START Document segment
People who have lived through cancer just want to get on with their lives—head into the future like everybody else, free of cancer, free of its memory. That’s why the labels others affix to us can make us especially testy.
Take, for example, the label survivor. Please. It look me a while after diagnosis to understand why this word annoyed those who have survived. Finally, when I started to be lumped into that category, I got it. The word defines us by our disease. And how can we move past this diagnosis if we are forever labeled according to it?
Some women prefer the word thriver, and I get that. It is active—it shows we are fully engaged in life. It’s a positive, affirming word. Surviver, by contrast, means we exist. We didn’t die. Not dying is a good thing—an extremely good thing— but it is not the only thing. If it is, then we are not really living, are we?
Still, I need no label. I am Pat. I had breast cancer and I, thank God, got over it.
What do we call survivors of heart attacks? I call them Hank and Herb and Mike. What do we call survivors of strokes? I call them Jean and Gary. Cancer need not be in a category of its own—the big scary disease. Those of us who have weathered its storms want to move beyond it. We're wives, mothers, daughters, grandmothers, aunts, sisters, friends, lovers. We're proud of these roles and find these labels wonderful--they make us fit in, feel a part of the world, of society, of our families, our communities.
Survivor sets us apart, and we’re tired of being special in a cancer sort of way.
We're also writers, doctors, teachers, editors, students, artists, photographers, computer specialists, managers, volunteers, and tote a laundry list of other accomplishments. We have worked to earn these labels and encourage you to see us for what we have done, not what was done to us.
Then there is the issue of our courageous battle. I had several people tell me that I was so courageous while I went through treatment. My reaction was usually a highly articulate, “huh?” It is not courage to put one foot in front of another and just do what you need to do, usually while terrified and confused.
Some of us do it with less complaint than others, but that is not courage. It is just good luck—a positive attitude, perhaps a better diagnosis, smoother response to treatment, or a support system that keeps us grounded.
To me, courage refers to soldiers in Afghanistan, or the person who jumps into a raging river to save a woman whose boat has capsized, or politicians voting for what they know is right but might not get them reelected.
And, frankly, it applies more to our caregivers—like my husband, who never let me say, “I have cancer,” correcting me to “You had cancer.” Or the parents of children with cancer who have to fight for proper care and deal with the financial hit while supporting a confused and sick child. Or the children watching their mother lose her hair and reminding her how beautiful she is and how much they love her, all the while hiding their own fear.
The problem with calling cancer patients courageous, again, is that it sets us apart from everybody else. We are the Person with Cancer. How scary. How tragic.
Does an obituary say a person died of a courageous battle with heart disease? Why not? Why is cancer elevated to such a stage?
And why does it bother us?
It’s a problem because when you are constantly told you need courage to get through this journey, it makes the road seem that much rougher, the climb that much steeper, the destination that much less clear.
All we want is to be normal again. To be just a person who once got sick but hopes not to get sick again. As someone who is moving on, leaving cancer far behind, kicking dust in its nasty old face.
END Document segment
Exercise details
List every first name the essay on cancer labels gives for people who survived heart attacks or strokes.
START Collected data
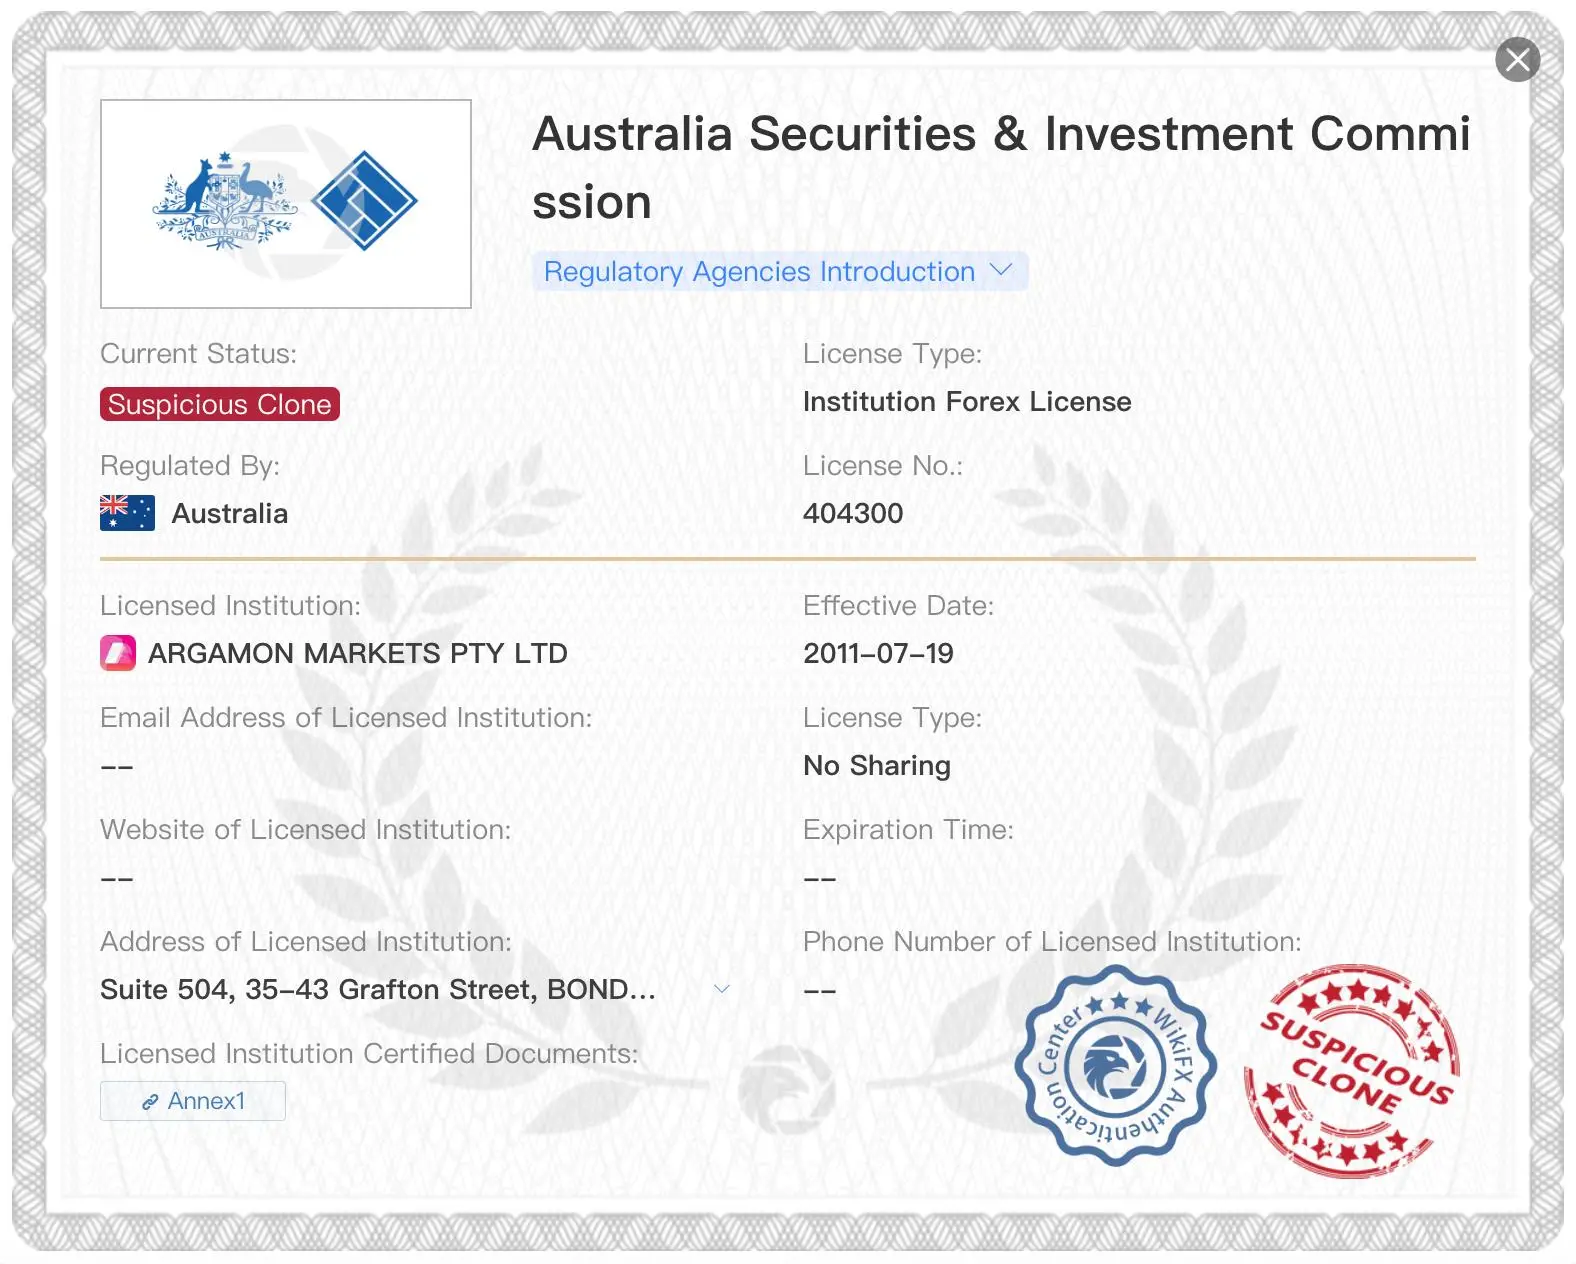The image size is (1576, 1264).
Task: Click the chevron next to Regulatory Agencies Introduction
Action: coord(1001,270)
END Collected data
Output
Heart attacks: Hank, Herb, Mike
Strokes: Jean, Gary